▶ [Task description] Identify every line in the material below that contains the word "image", and copy each such line in full. Treat uppercase and lowercase letters as distinct.

-- Begin Dataset entries --

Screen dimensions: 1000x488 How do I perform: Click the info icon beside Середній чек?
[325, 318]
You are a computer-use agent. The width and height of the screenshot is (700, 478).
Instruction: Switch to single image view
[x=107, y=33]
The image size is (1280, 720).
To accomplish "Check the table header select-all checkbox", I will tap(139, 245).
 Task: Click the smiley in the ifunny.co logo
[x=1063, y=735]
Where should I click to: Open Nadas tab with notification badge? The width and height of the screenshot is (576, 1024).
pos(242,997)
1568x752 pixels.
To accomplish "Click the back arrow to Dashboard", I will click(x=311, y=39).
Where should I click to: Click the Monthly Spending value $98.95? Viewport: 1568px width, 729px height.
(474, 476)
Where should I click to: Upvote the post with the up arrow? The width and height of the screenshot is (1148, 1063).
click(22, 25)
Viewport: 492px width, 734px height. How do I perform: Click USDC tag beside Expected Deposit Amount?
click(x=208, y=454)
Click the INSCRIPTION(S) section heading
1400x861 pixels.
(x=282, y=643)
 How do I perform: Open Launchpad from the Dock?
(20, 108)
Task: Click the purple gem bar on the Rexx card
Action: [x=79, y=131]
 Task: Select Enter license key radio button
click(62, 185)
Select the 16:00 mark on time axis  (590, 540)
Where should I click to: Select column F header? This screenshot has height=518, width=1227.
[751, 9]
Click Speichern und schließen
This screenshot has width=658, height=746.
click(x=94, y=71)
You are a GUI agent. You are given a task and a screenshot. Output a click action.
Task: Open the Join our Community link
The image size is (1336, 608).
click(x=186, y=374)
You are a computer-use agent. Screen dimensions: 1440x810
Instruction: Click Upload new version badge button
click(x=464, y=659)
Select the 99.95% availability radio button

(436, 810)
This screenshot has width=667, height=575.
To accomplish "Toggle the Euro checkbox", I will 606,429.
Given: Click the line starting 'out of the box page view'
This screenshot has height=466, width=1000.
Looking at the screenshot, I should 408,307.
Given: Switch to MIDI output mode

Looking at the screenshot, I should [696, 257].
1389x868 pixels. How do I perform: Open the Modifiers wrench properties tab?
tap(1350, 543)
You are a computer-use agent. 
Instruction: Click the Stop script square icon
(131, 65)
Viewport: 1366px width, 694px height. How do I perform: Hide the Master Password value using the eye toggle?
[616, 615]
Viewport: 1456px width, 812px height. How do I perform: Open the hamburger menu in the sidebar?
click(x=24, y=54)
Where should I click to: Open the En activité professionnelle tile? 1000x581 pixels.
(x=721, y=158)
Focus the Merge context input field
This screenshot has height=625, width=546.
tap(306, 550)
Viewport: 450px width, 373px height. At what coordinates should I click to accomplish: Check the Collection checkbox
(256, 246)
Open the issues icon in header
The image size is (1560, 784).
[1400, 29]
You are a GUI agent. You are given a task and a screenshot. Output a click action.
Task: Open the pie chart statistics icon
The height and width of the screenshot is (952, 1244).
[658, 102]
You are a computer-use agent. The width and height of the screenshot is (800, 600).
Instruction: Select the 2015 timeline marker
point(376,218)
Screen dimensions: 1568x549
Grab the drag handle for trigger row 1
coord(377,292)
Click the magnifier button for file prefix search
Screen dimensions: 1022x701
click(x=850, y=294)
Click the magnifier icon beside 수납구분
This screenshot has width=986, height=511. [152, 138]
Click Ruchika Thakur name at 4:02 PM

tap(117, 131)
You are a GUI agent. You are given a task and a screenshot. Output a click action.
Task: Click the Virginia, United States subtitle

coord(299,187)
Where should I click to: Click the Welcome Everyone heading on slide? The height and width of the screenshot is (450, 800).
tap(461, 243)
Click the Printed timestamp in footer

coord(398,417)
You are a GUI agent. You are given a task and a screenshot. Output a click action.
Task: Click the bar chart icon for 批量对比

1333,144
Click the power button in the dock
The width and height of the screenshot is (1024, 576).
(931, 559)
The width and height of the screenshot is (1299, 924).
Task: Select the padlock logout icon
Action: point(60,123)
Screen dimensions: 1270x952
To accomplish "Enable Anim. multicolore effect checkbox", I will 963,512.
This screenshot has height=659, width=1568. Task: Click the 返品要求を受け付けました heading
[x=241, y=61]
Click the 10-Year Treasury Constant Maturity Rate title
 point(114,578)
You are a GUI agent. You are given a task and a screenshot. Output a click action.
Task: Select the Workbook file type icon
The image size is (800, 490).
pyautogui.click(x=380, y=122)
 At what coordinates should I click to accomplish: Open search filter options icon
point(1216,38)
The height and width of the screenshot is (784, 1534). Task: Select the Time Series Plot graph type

-- End Dataset entries --

▶ [Answer for the task]
Instruction: Switch to single image view
The image size is (1280, 720).
The image size is (1336, 608).
The image size is (1560, 784).
The image size is (800, 490).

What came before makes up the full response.